Хорошо Полана управляется; и стройная она, стройная, как девушка, господи, какая прямая спина! Всегда она так прямо держала голову, еще в девушках… Гордубал вздохнул и почесал затылок: что ж, пусть будет по-твоему, Полана; восемь лет сама себе хозяйкой была, этого сразу не отбросишь. Сама потом скажешь: хорошо, когда мужчина в доме.

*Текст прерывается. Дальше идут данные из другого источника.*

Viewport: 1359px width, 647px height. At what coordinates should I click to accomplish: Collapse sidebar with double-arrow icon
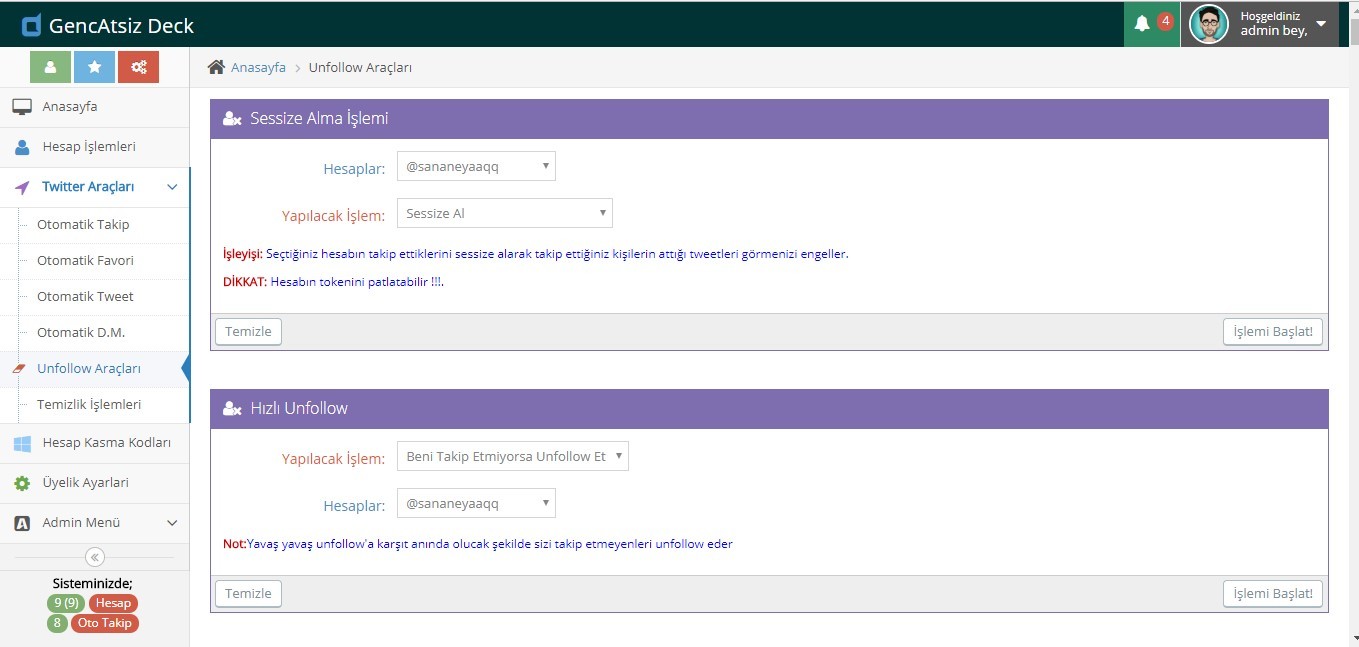click(x=95, y=557)
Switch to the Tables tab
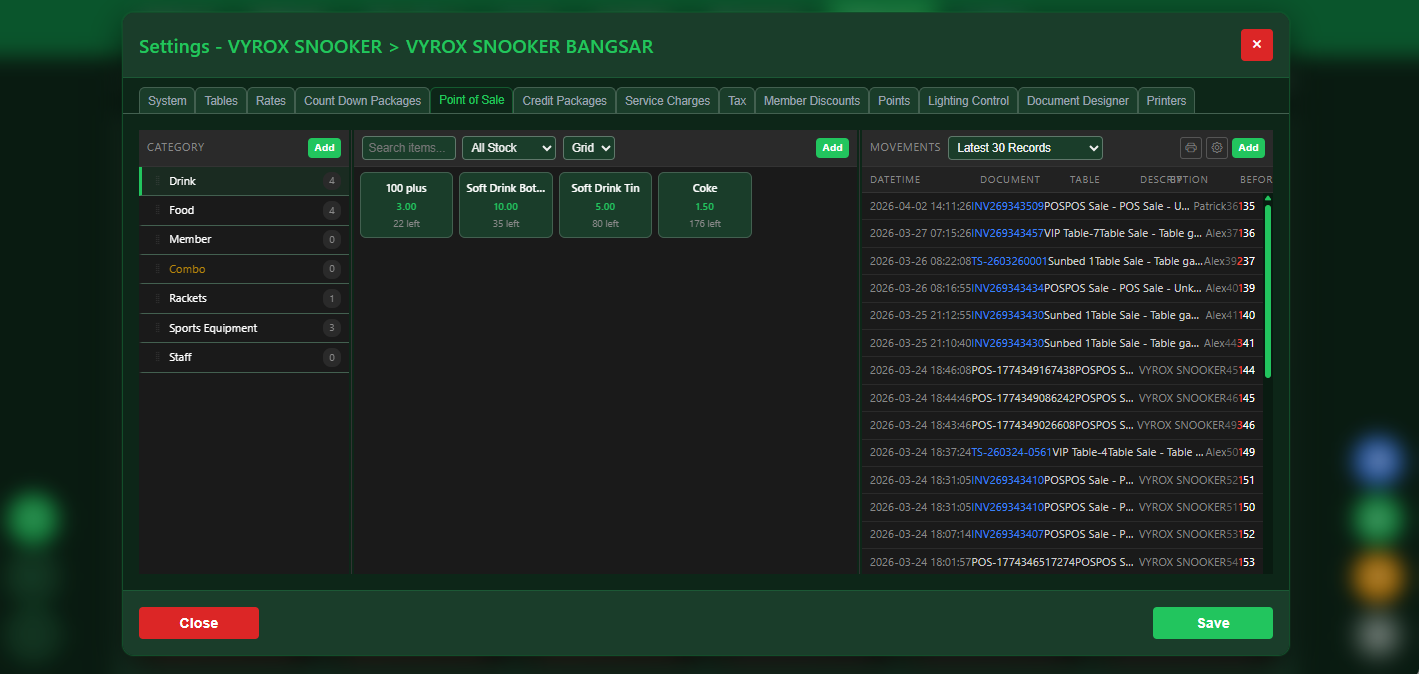The image size is (1419, 674). 220,100
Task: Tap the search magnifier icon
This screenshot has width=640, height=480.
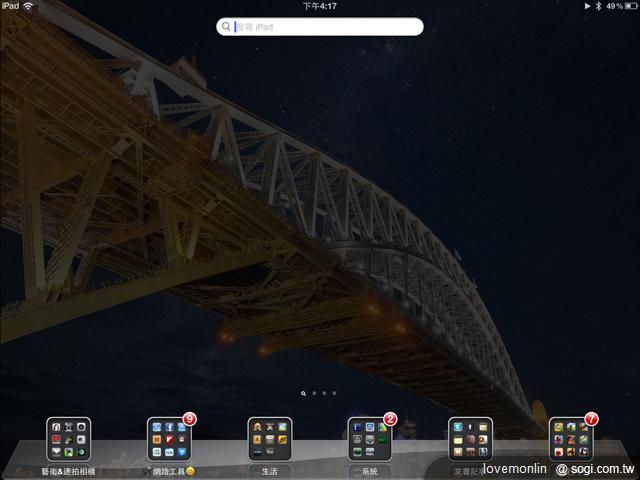Action: 227,27
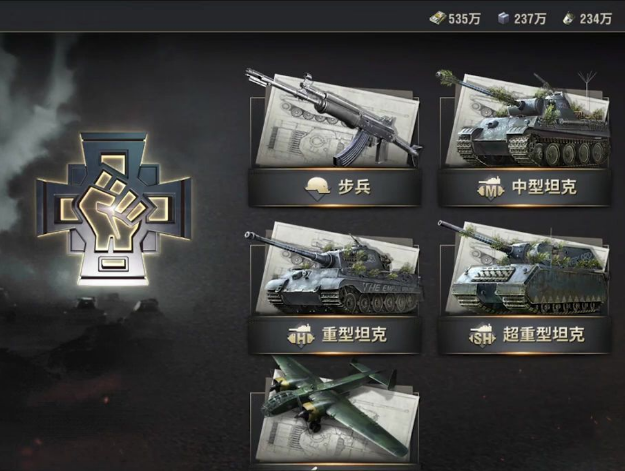Click the super heavy tank SH badge icon
The width and height of the screenshot is (625, 471).
[x=483, y=335]
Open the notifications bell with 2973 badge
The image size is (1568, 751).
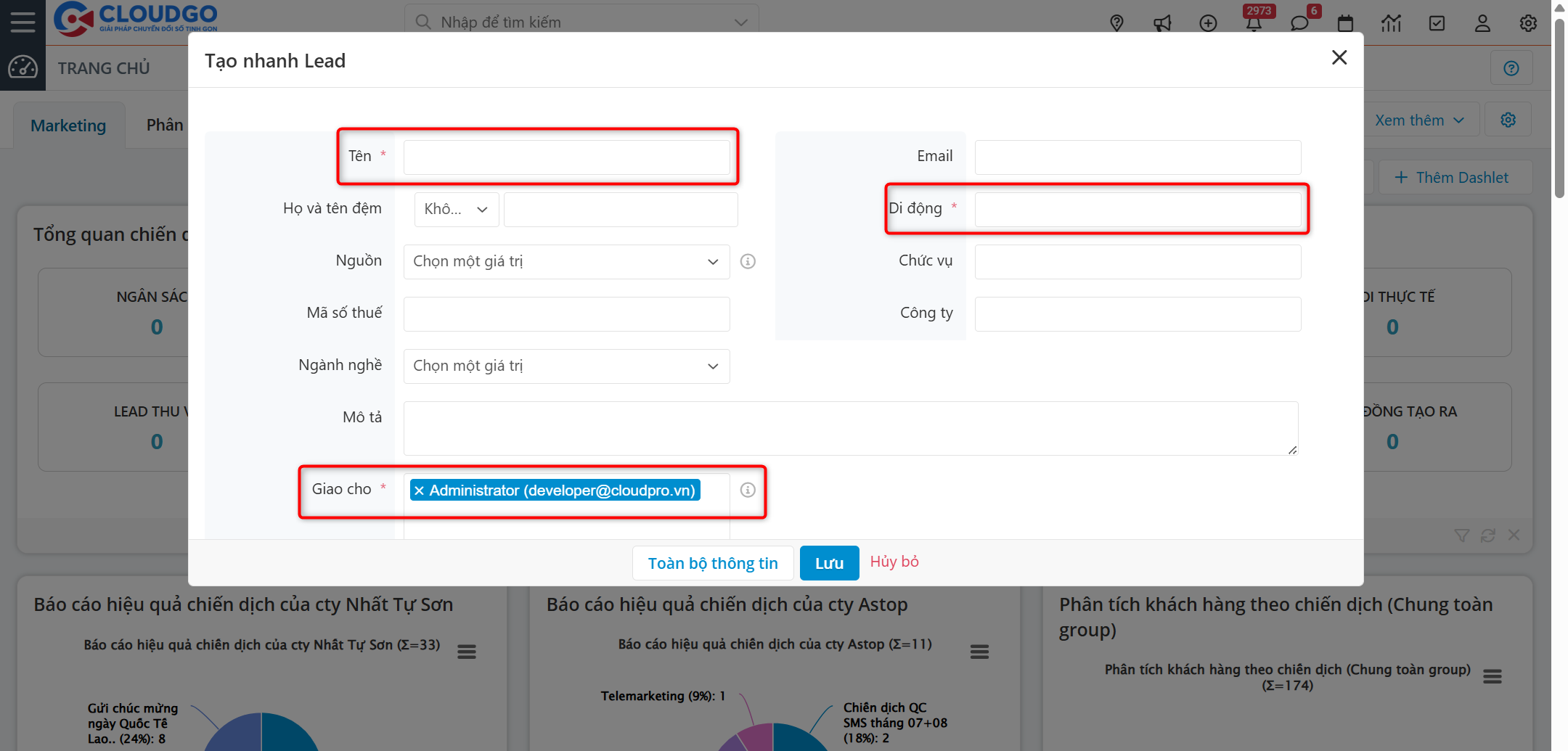(x=1254, y=23)
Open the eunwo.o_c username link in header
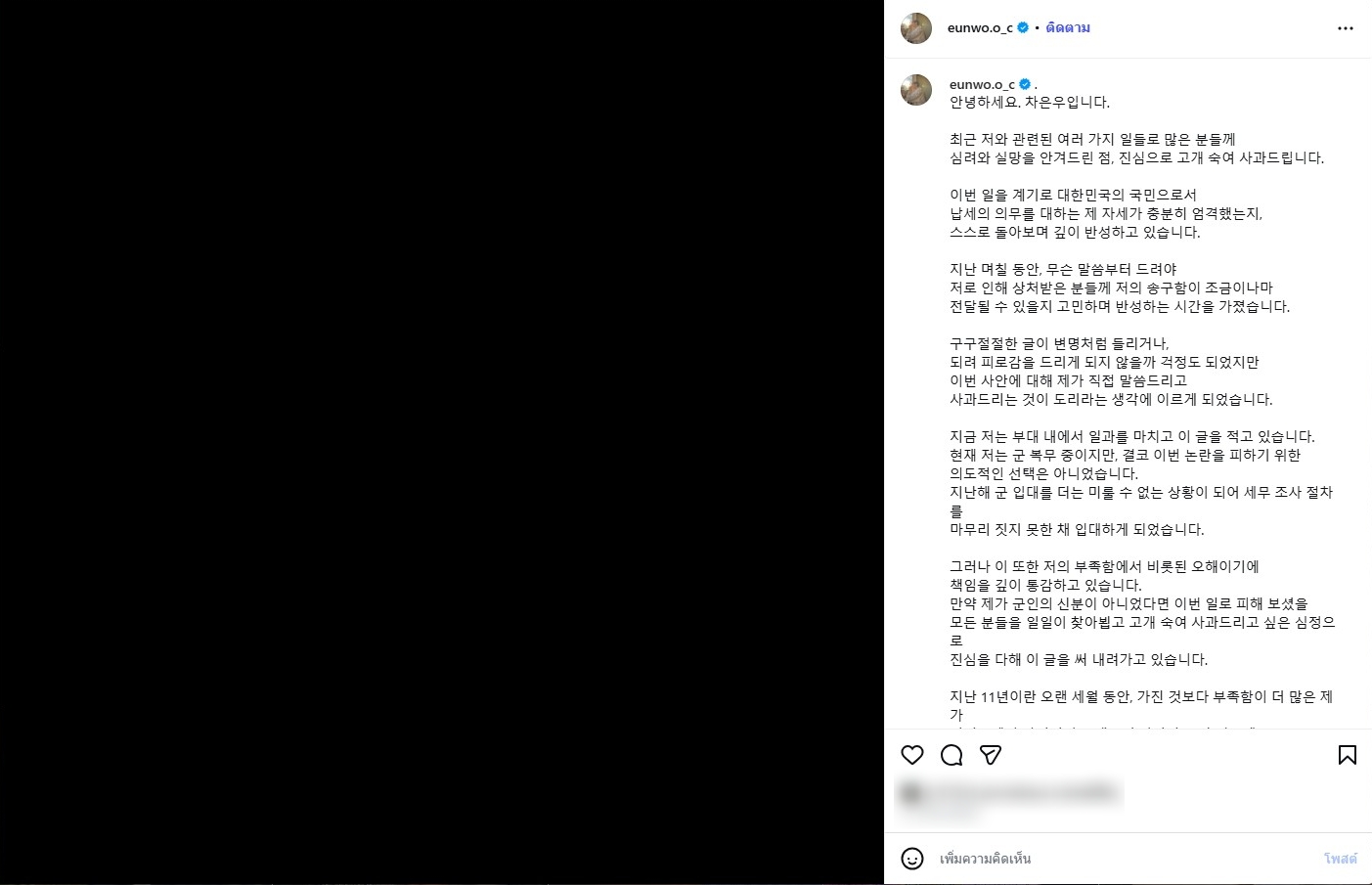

Задумчиво оглядывает Гордубал свой двор. Все изменилось, все по-новому, удачлива в хозяйстве Полана. А вот этот навоз, голубчики, этот навоз мне не нравится. Пахнет конюшней, не хлевом. На стене два хомута, на дворе лошадиный помет. А Полана и не заикнулась, что лошадей держит; слушай, Полана, лошадь — не женское дело. На конюшне мужик нужен, вот что.
Гордубал озабоченно морщит лоб, — да, это — удар копытом в дощатую перегородку; лошадь бьет копытом, видно, пить хочет. Отнести ей воды в брезентовом ведре — нет, нет; вот когда Полана скажет: «Пойдем, Юрай, погляди наше хозяйство». В Джонстоне тоже были лошади в штольнях; ходил я к ним погладить по морде, — видишь ли, Полана, коров там не было, ухватить бы корову за рог, потрясти ей голову, ого-го-го, старуха! А лошадь… Ну, слава богу, есть теперь у тебя мужик в доме.